La situation du peuple est devenue intolérable. La misère et le désespoir égarent les Aryas. La société védique est divisée en deux parties ; les riches sont d’un côté ; les pauvres, de l’autre ; et il y a un abîme entre ces deux portions du corps social. Un bel éloge de la bienfaisance dénonce l’inquiétude des prêtres. Il ne suffit plus d’exalter le riche bienfaisant ; il faut encore menacer l’avare. Celui qui refuse à manger à un ami, son commensal, doit être considéré comme un étranger ; il faut s’éloigner de sa demeure. L’homme riche doit soulager celui qui réclame un secours, car la fortune tourne comme les roues d’un char, et visite tantôt l’un, tantôt l’autre. L’aumône est une inéludable nécessité. Innombrables sont les Aryas qui, sur les bords du Gange, mourraient de faim sans le continuel secours des guerriers et des princes enrichis. Les chefs de tribus, les rois védiques, ont accaparé toutes les sources de la richesse.

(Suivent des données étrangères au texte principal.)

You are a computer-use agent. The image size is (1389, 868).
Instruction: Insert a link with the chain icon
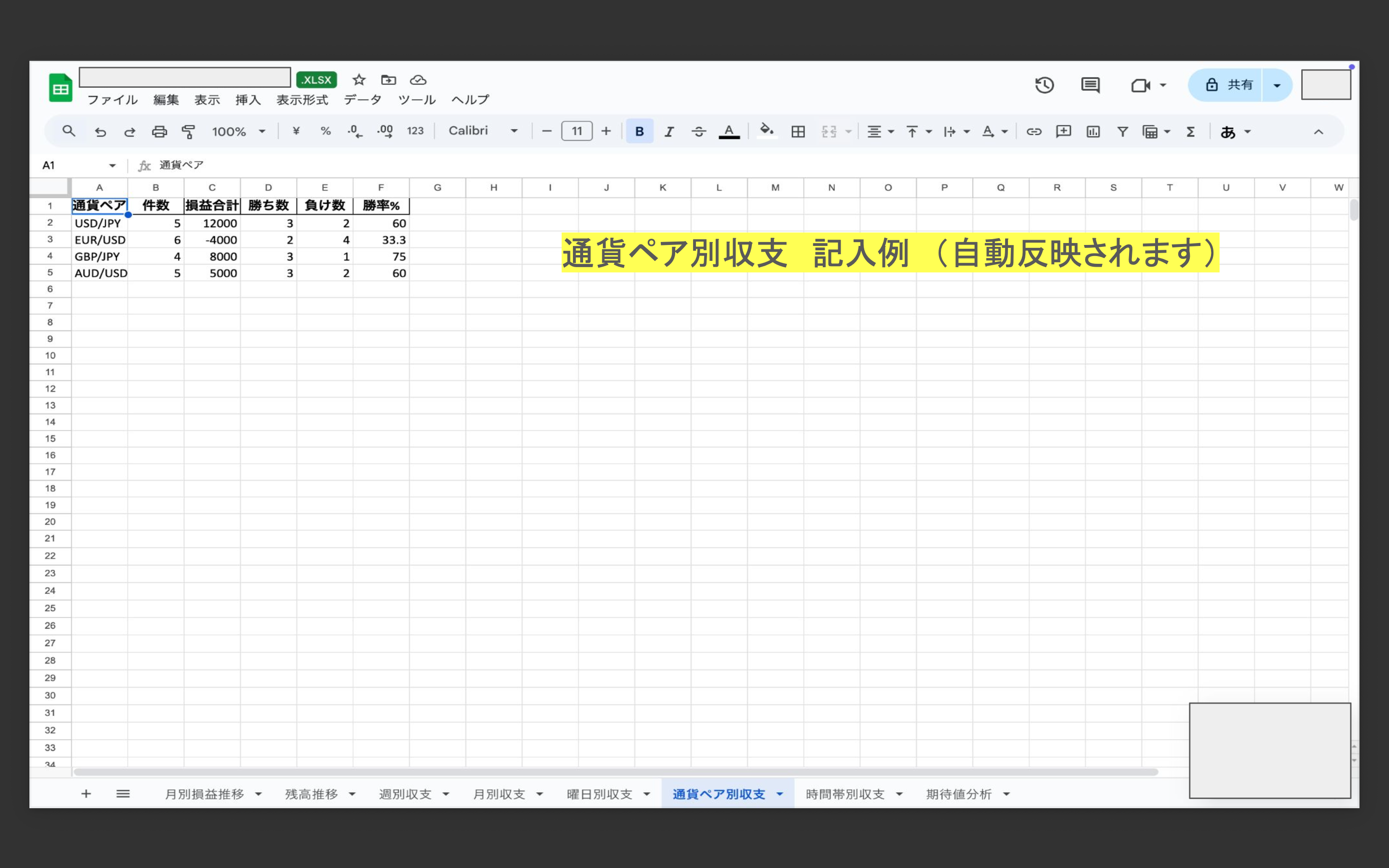[x=1034, y=132]
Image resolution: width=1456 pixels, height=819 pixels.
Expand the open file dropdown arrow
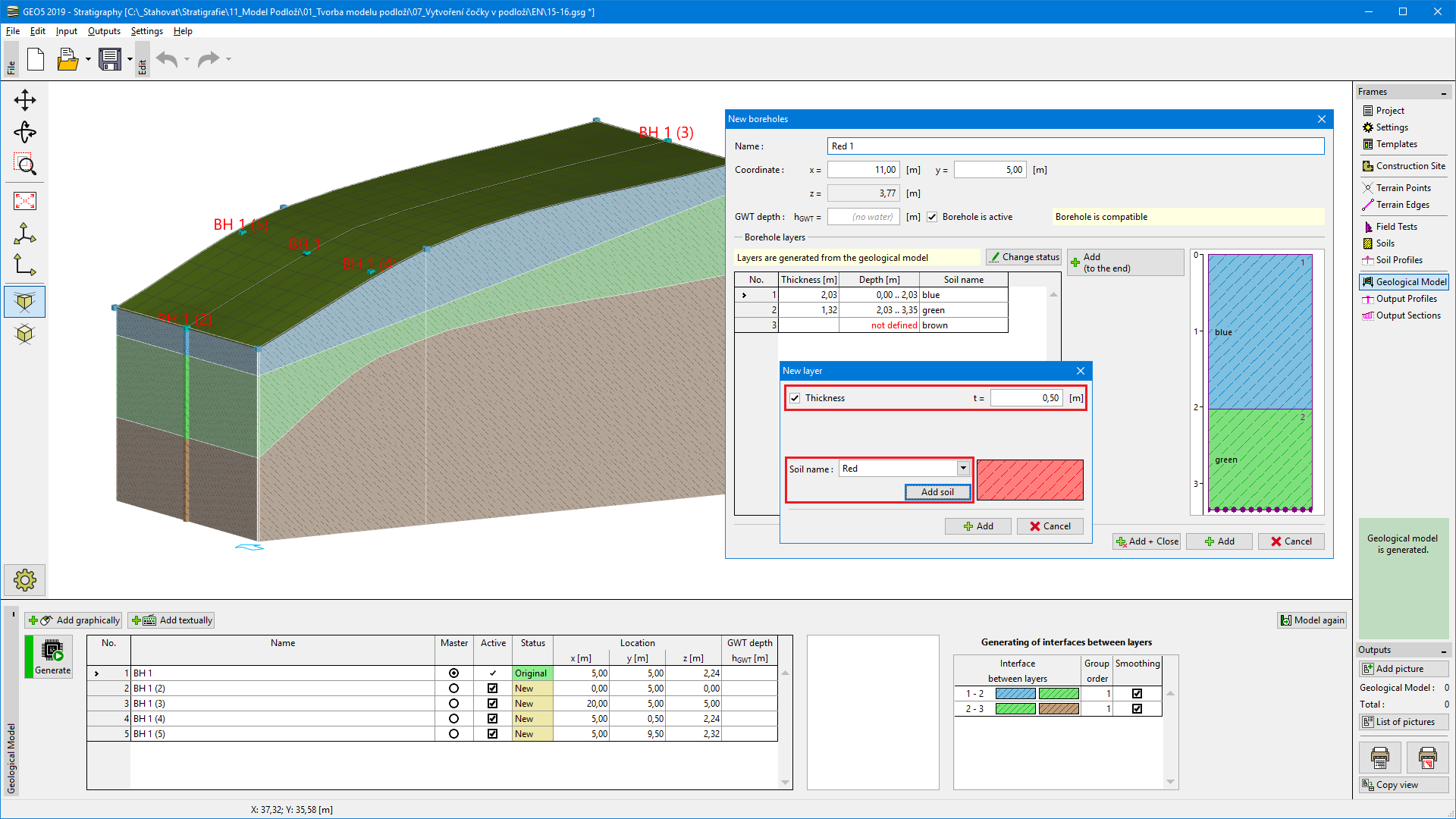pyautogui.click(x=88, y=59)
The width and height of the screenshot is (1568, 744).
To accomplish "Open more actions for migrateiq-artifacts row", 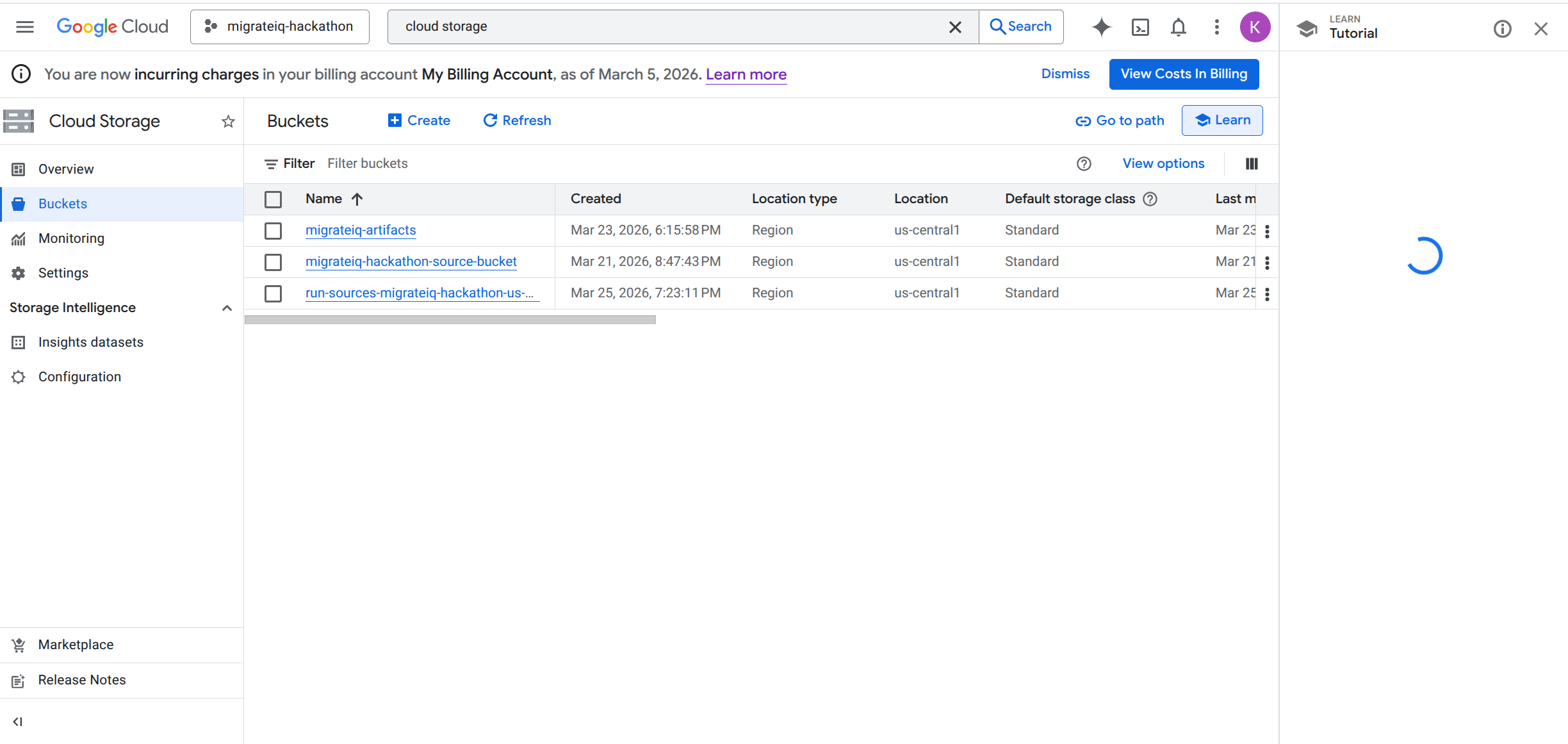I will click(x=1267, y=231).
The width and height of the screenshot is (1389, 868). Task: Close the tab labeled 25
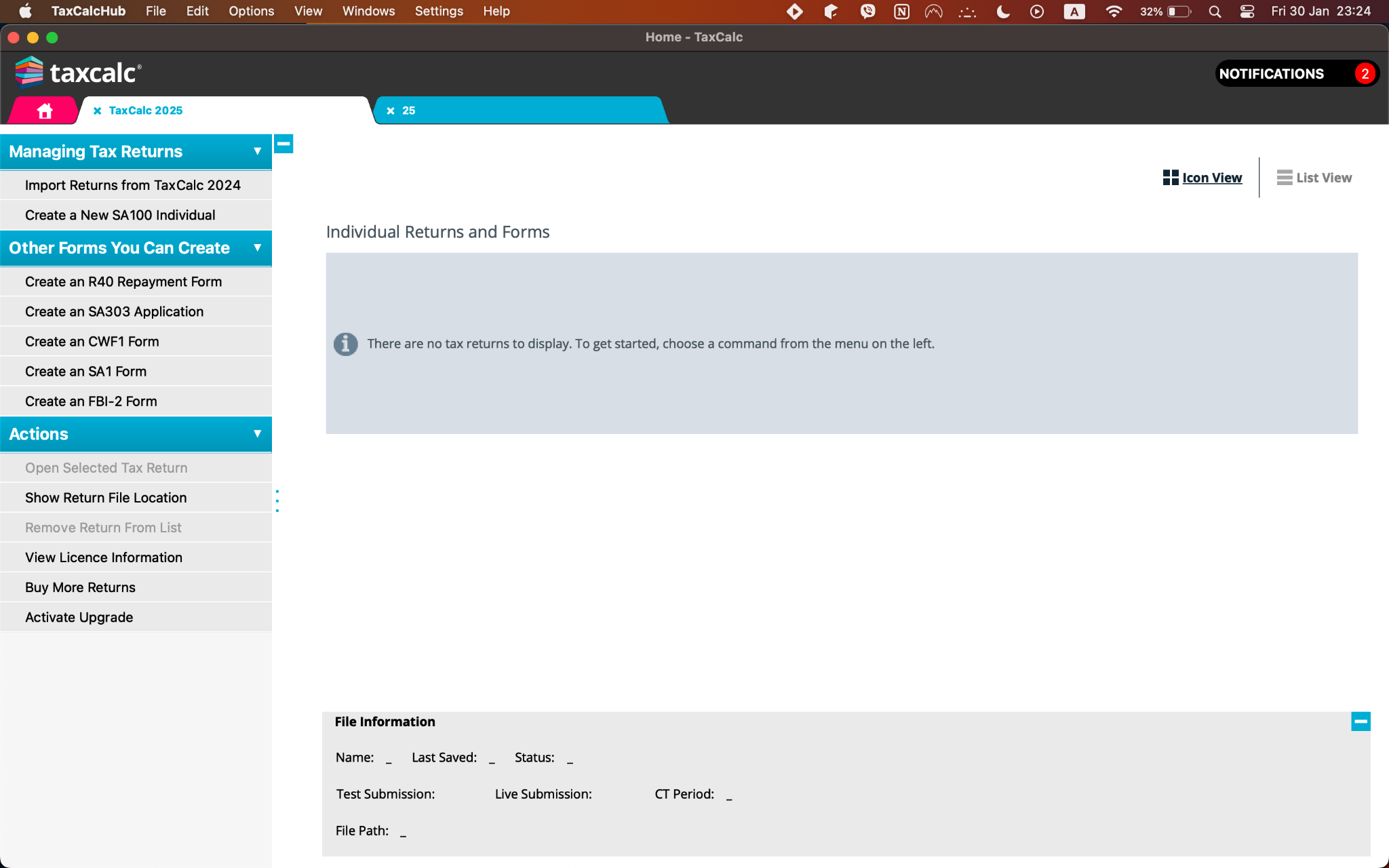point(391,111)
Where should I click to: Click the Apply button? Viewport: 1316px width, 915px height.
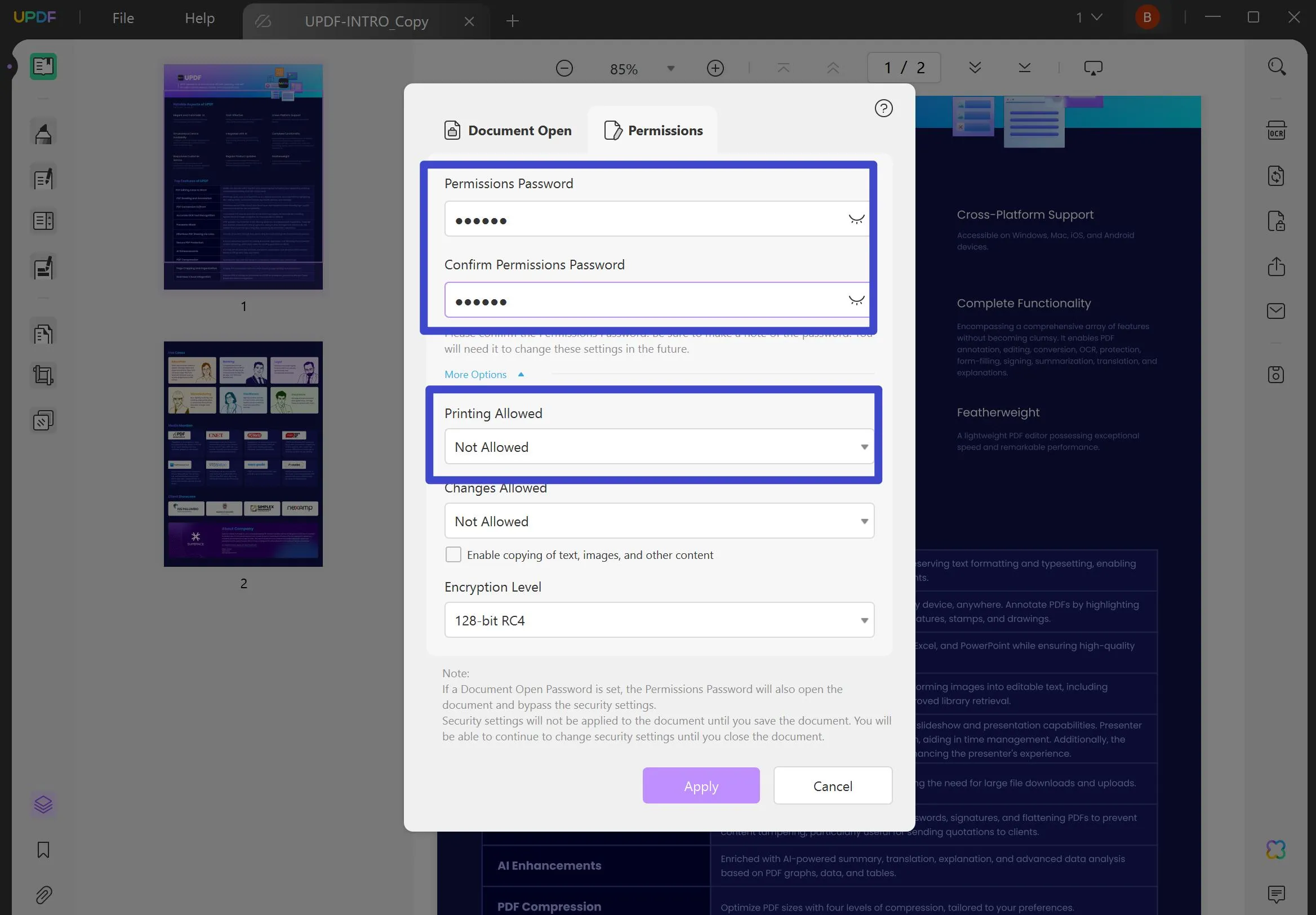coord(700,785)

Parmi les seigneurs, tous ne sont pas également favorisés. Beaucoup de princes, n’ayant plus autour d’eux que des serviteurs incapables d’une action soutenue, devinrent la proie d’un suzerain. Les républiques aryennes étant détruites, les petites royautés étant considérablement affaiblies, la misère sociale étant suffisante, la monarchie définitive pouvait être faite par les brahmanes, et proclamée.